**What you should do:**
Rewrite every line of the records below as a numbered list, skipping any blank lines, and leave the pictures out.

**Input records:**
________
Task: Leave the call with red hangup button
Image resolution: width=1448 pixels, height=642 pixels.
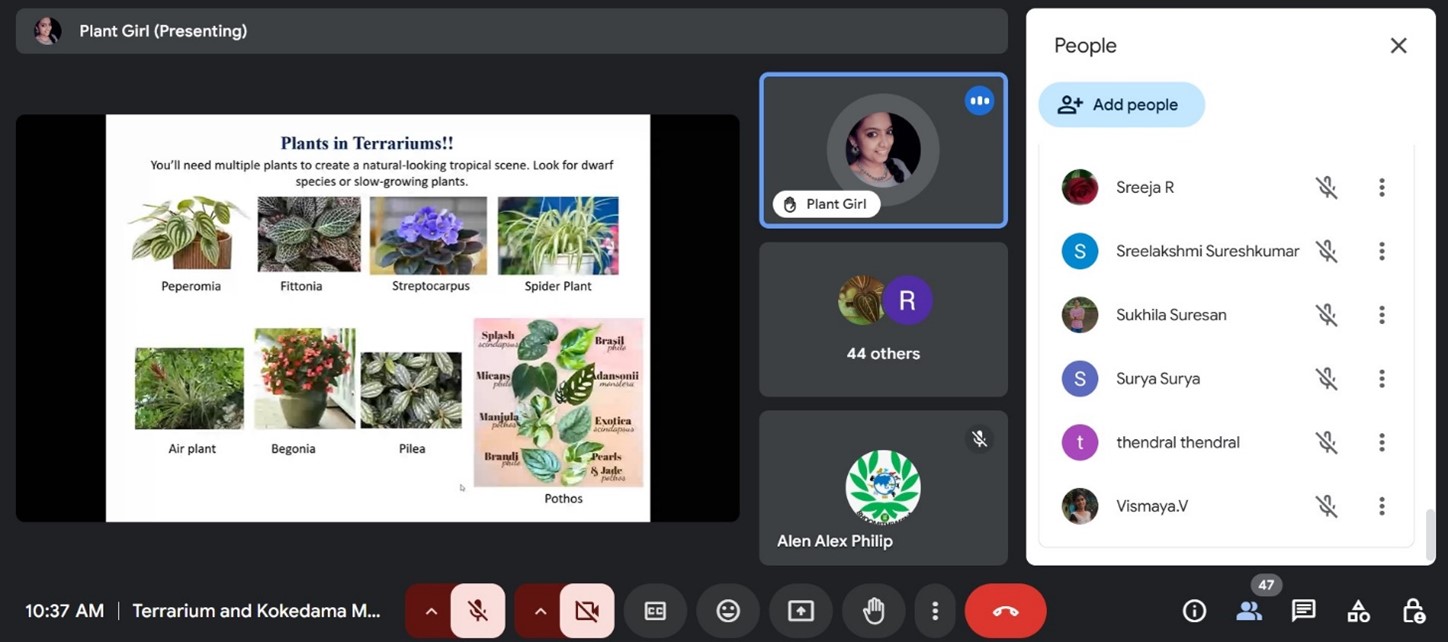Action: (1005, 611)
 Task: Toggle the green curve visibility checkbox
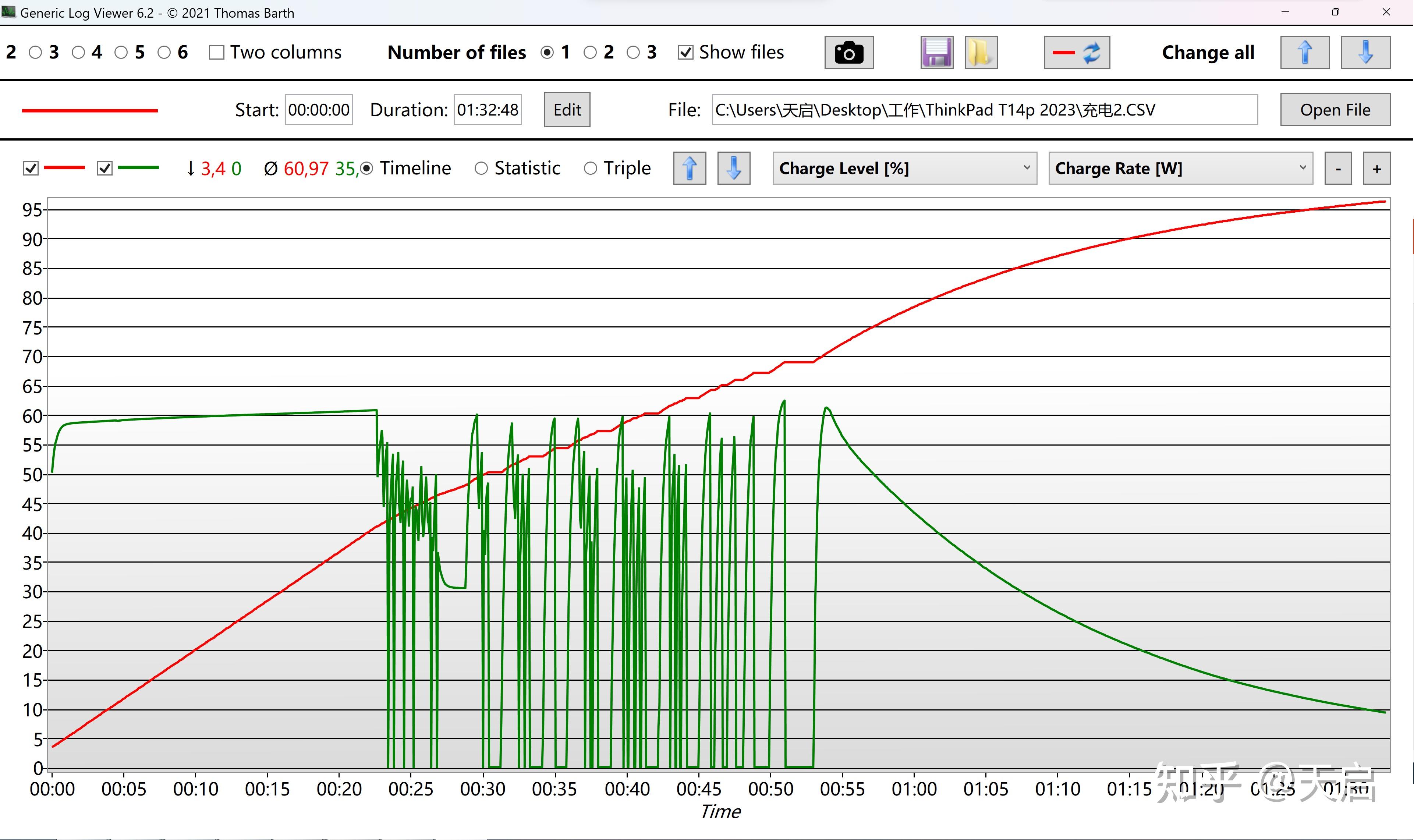[105, 168]
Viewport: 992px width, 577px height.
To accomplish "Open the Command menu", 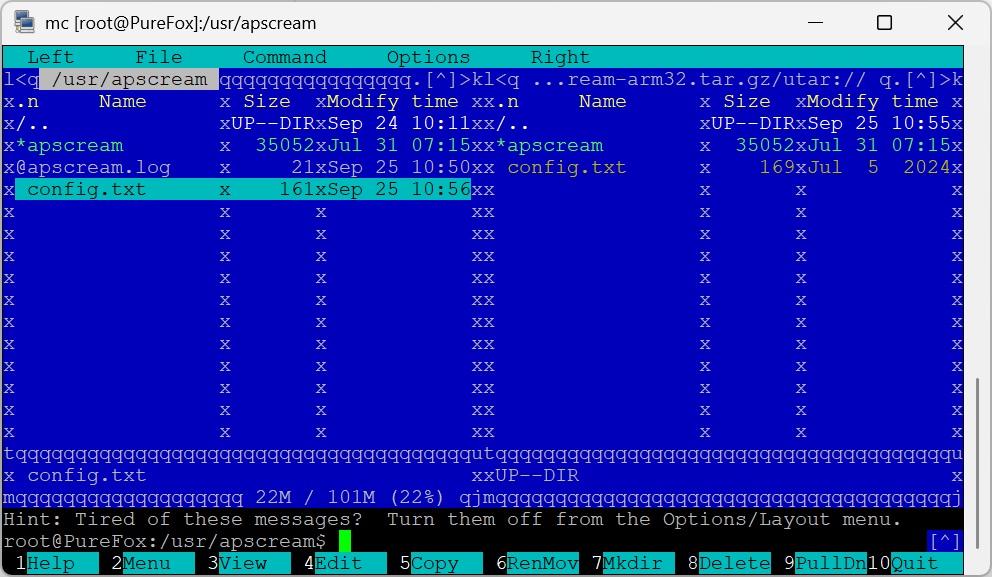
________
**Task output:**
1. Task: Leave the call with red hangup button
2. Image resolution: width=1448 pixels, height=642 pixels.
3. Action: (1005, 611)
4.  Task: Toggle the green curve visibility checkbox
5. [105, 168]
6. Viewport: 992px width, 577px height.
7. To accomplish "Open the Command menu", 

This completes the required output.